General Lewis Mackenzie was born in Truro, Nova Scotia a long time ago. He is a graduate of Xavier Junior College of Sydney, Cape Breton and the University of Manitoba. During his thirty six years of military service in the Infantry he served nine years in Germany with NATO forces and managed to fit in nine peacekeeping tours of duty in six different mission areas - the Gaza Strip, Cyprus, Vietnam, Cairo, Central America and Sarajevo.
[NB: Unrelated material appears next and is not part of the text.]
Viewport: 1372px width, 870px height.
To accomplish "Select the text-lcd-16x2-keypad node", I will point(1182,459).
In 1990 General Mackenzie was appointed commander of the United Nation’s Observer mission in Central America. Two years later he was assigned to the United Nation’s Protection Force in Yugoslavia. In May of that year he created and assumed command of Sector Sarajevo and with a contingent of soldiers from 31 countries opened the Sarajevo airport for the delivery of humanitarian aid during the height of the Bosnian civil war. As a result he became the only Canadian, military or civilian, to be awarded a second Meritorious Service Cross. He retired from the Canadian Forces in 1993.
Jan De Vries was a paratrooper in wwII, he was one of the many canadian parptroopers that jumped on D-Day. He has been awarded numerous medals for his bravery, and is an Order of Canada Recipent.
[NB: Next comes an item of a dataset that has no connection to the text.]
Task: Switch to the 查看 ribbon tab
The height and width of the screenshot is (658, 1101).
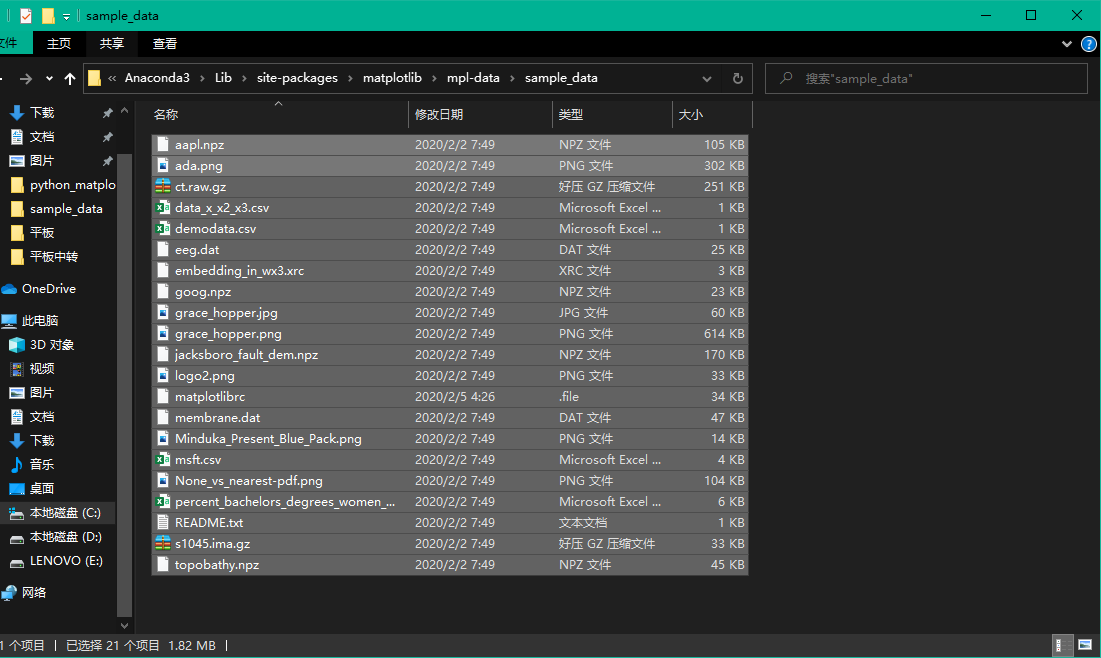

General Rick Hillier, CMM, MSC, CD (born 1955), is the former Chief of the Defense Staff of the Canadian Forces. He held this appointment from February 4, 2005 to July 1, 2008. He retired on July 1, 2008
Born in Newfoundland and Labrador, General Rick Hillier joined the Canadian Forces as soon as he could. Having enrolled in the Canadian Forces in 1973 through the Regular Officer Training Plan program, he graduated from Memorial University of Newfoundland in 1975 with a Bachelor of Science Degree. After completing his armour officer classification training, he joined his first regiment, the 8th Canadian Hussars (Princess Louise's) in Petawawa, Ontario. Subsequently, he served with, and later commanded, the Royal Canadian Dragoons in Canada and Germany.
In 1998 General Hillier was appointed as the first Canadian Deputy Commanding General of III Corps, US Army in Fort Hood, Texas. In 2000 he took command of NATO's Stabilization Force's (SFOR) Multinational Division (Southwest) in Bosnia-Herzegovina.
In May 2003 General Hillier was appointed as Commander of the Army and subsequently, in October 2003, he was selected as the Commander of the NATO-led International Security Assistance Force (ISAF) in Kabul, Afghanistan.
General Hillier was promoted to his present rank and assumed duties as the Chief of the Defence Staff on 4 February 2005. Nicknamed The Big Cod by his adoring troops, on 01 July 2008, having achieved what he had set out, General Hillier retired from the CF. Having most definitely made his place in Canadian history, he was arguably Canada's best commanding general throughout this country's long military history.